The Department of Veterans Affairs inspector general systemically failed to review a Wisconsin VA medical center’s lax authorization of prescription drugs, according to a U.S. Senate report released Tuesday.
The 350-page Senate Homeland Security and Governmental Affairs Committee report concluded that the watchdog failed to "identify and prevent the tragedies" at the Tomah VA Medical Center nicknamed "Candy Land," USA Today reported.
The inspector general’s office discounted key evidence, narrowed its inquiry, and failed to publicly release the findings of a critical two-year investigation that unveiled providers at the Tomah facility were overprescribing narcotics, according to the Senate report.
The watchdog’s probe, which wrapped up in 2014, found that the facility’s chief of staff at the time, David Houlihan, and nurse practitioner Deborah Frasher were prescribing narcotics at disturbing levels but nevertheless failed to substantiate wrongdoing.
The inspector general’s office shared its findings with local VA officials instead of releasing the report to the public. USA Today noted that VA officials would have been compelled to remedy the charges were the report published publicly.
John Daigh, a lead investigator for health care inspections, decided to keep the report secret because it failed to find the providers had committed any wrong doing, despite "potentially serious concerns" raised by the probe. He told a Senate panel that he decided to withhold the report because he could not publish "salacious allegations."
Five months after the probe’s conclusion in August 2015, former U.S. Marine Jason Simcakoski died at the Tomah facility of "mixed-drug toxicity." His death came days after Houlihan prescribed Simcakoski an opiate on top of the 14 drugs he was already taking.
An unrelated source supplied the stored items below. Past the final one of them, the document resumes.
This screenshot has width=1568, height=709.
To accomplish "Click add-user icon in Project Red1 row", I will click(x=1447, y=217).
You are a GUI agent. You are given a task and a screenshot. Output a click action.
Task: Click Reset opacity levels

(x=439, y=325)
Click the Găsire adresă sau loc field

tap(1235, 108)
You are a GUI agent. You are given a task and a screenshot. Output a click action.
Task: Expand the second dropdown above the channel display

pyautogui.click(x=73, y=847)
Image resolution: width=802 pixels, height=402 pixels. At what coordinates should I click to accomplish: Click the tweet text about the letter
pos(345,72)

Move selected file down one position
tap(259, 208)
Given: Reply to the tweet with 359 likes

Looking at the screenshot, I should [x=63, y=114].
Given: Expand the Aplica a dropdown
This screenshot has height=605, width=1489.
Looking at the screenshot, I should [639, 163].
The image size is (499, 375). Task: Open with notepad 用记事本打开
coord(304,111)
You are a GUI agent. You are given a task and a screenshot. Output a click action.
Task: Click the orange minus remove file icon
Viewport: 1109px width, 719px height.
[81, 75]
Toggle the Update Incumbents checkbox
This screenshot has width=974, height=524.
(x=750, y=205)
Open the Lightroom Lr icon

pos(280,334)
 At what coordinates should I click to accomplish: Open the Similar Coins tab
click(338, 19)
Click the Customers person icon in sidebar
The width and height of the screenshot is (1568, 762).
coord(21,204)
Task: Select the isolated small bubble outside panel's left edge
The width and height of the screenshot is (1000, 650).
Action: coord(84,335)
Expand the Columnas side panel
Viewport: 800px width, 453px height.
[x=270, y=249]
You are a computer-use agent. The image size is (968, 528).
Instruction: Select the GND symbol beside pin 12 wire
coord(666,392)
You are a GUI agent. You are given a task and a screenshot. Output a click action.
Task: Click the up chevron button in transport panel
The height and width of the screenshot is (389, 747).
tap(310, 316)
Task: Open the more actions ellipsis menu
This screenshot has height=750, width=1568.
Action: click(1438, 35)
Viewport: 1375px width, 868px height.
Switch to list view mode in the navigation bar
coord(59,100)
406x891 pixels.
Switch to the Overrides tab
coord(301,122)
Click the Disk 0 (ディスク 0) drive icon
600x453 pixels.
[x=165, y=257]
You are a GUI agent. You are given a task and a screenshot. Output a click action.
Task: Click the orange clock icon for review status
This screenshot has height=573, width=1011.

The VA launched a separate investigation following the 35-year-old’s death, which found Houlihan and Frasher had committed misconduct. Both were later expelled from Tomah.
"In just three months, the VA investigated and substantiated a majority of the allegations that the VA OIG could not substantiate after several years," the Senate committee’s report concluded.
Sen. Ron Johnson (R, Wis.), who chairs the committee, said the report revealed "systemic" failures that showed the VA inspector general’s office needs to "clean house."